Quoted text:
- Directed by: J. Selengesüren
- Screenplay by: B. Baljinnyam
- Based on: novel by S. Jargalsaikhan
- Produced by: N. Zundui
- Starring: D. Sosorbaram O. Oyun S. Selenge
- Cinematography: P. Boldbaatar
- Edited by: D. Batbayar
- Music by: B. Sharav
- Distributed by: Mongol Kino
- Release date: 1987;
- Running time: 100 minutes
- Country: Mongolia
- Language: Mongol

= Summer with Extra Month =

Summer With Extra Month (Илүү сартай зун) is a 1987 Mongolian romantic film based on the novel of Sorogdogiin Jargalsaikhan. The film was directed by Jamyansürengiin Selengesüren and starred Dogmidyn Sosorbaram, Ochibatyn Oyun and Sevjidiin Selenge. The story depicts the life of Galaa, a native of Lake Khövsgol, a blusterous, helpful young man set in the background of the late 1980s in the Mongolia.

Written problem A:
Which lines in the records contain the word "Open"? Find each one and copy it out in full.

Material for this exercise:

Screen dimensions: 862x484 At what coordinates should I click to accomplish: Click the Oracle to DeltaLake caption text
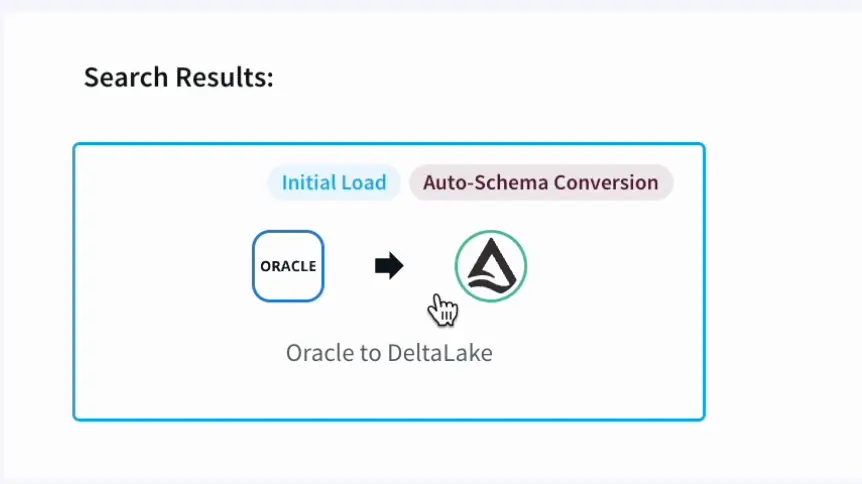pos(389,353)
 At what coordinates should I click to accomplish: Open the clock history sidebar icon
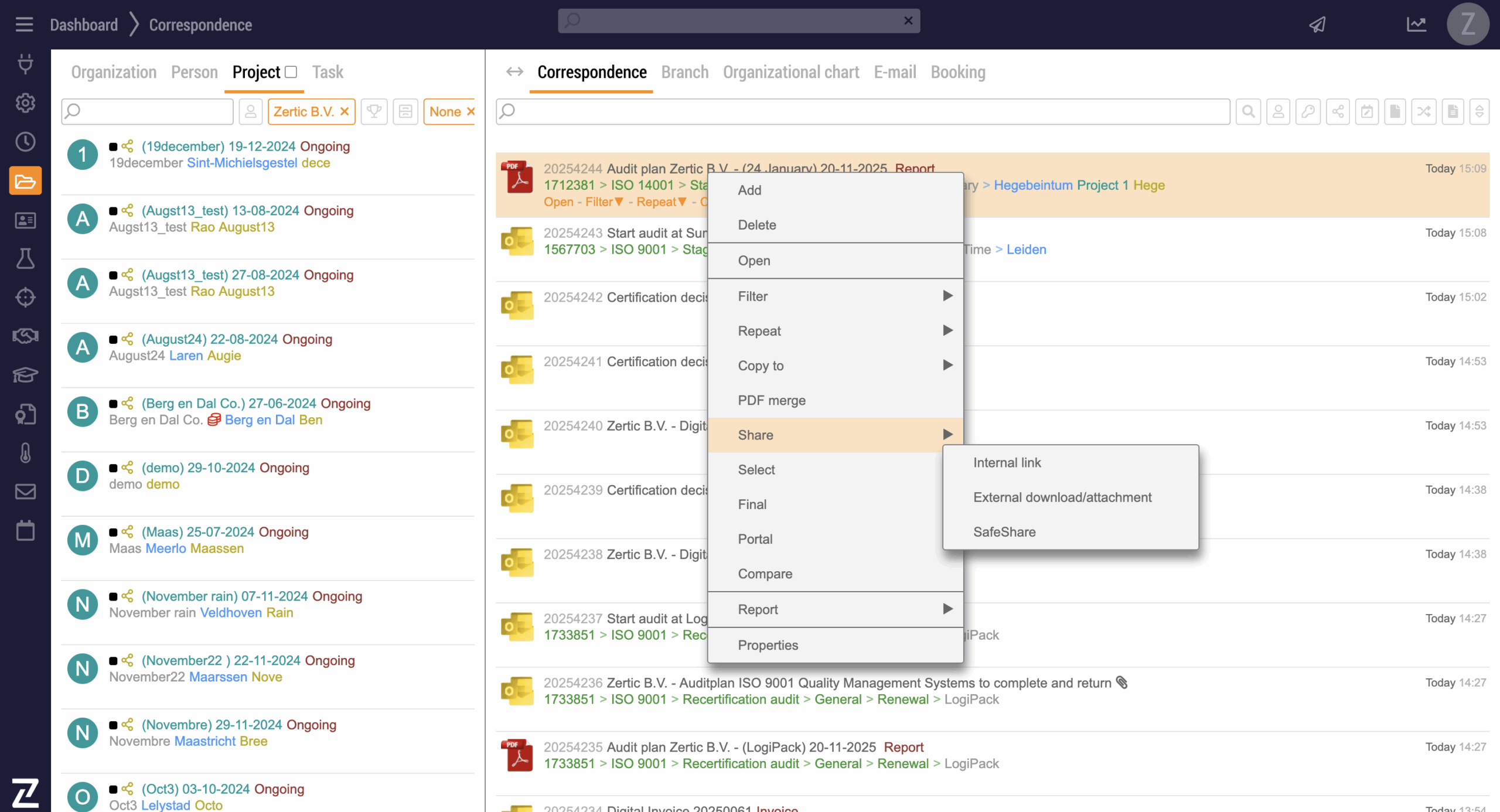25,141
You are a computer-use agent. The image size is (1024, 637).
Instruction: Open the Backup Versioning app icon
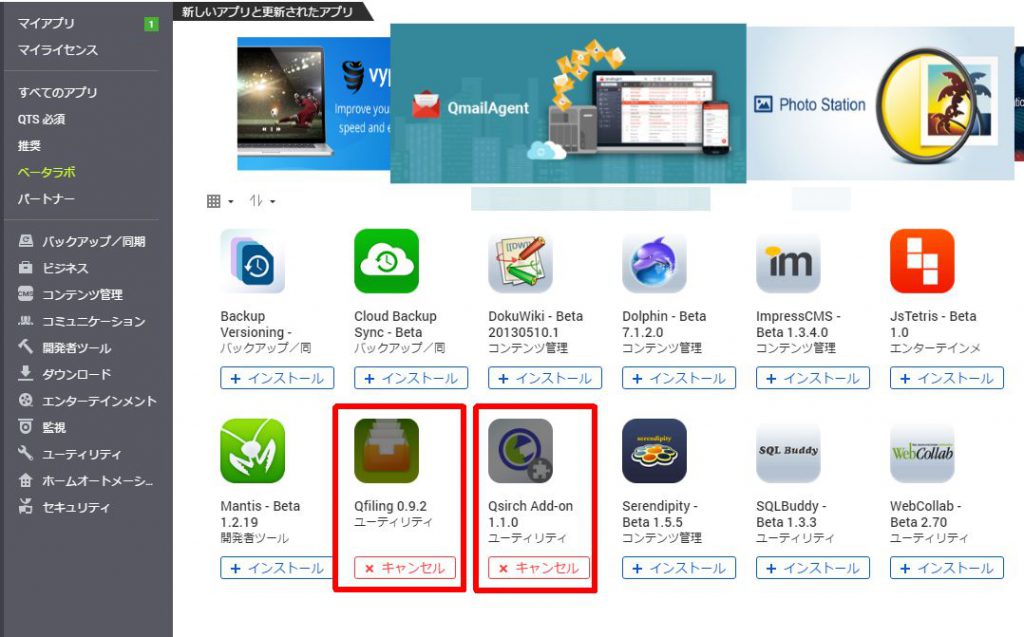253,261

Written problem B:
Can you rewrite the stretch of the film summary from "Summer With Extra Month (Илүү" through "in the Mongolia." with "romantic film" swapped for "drama film"?

Full answer A:
 At what coordinates should I click to accomplish: Open the clock history sidebar icon
Instruction: Open the Backup Versioning app icon

Full answer B:
Summer With Extra Month (Илүү сартай зун) is a 1987 Mongolian drama film based on the novel of Sorogdogiin Jargalsaikhan. The film was directed by Jamyansürengiin Selengesüren and starred Dogmidyn Sosorbaram, Ochibatyn Oyun and Sevjidiin Selenge. The story depicts the life of Galaa, a native of Lake Khövsgol, a blusterous, helpful young man set in the background of the late 1980s in the Mongolia.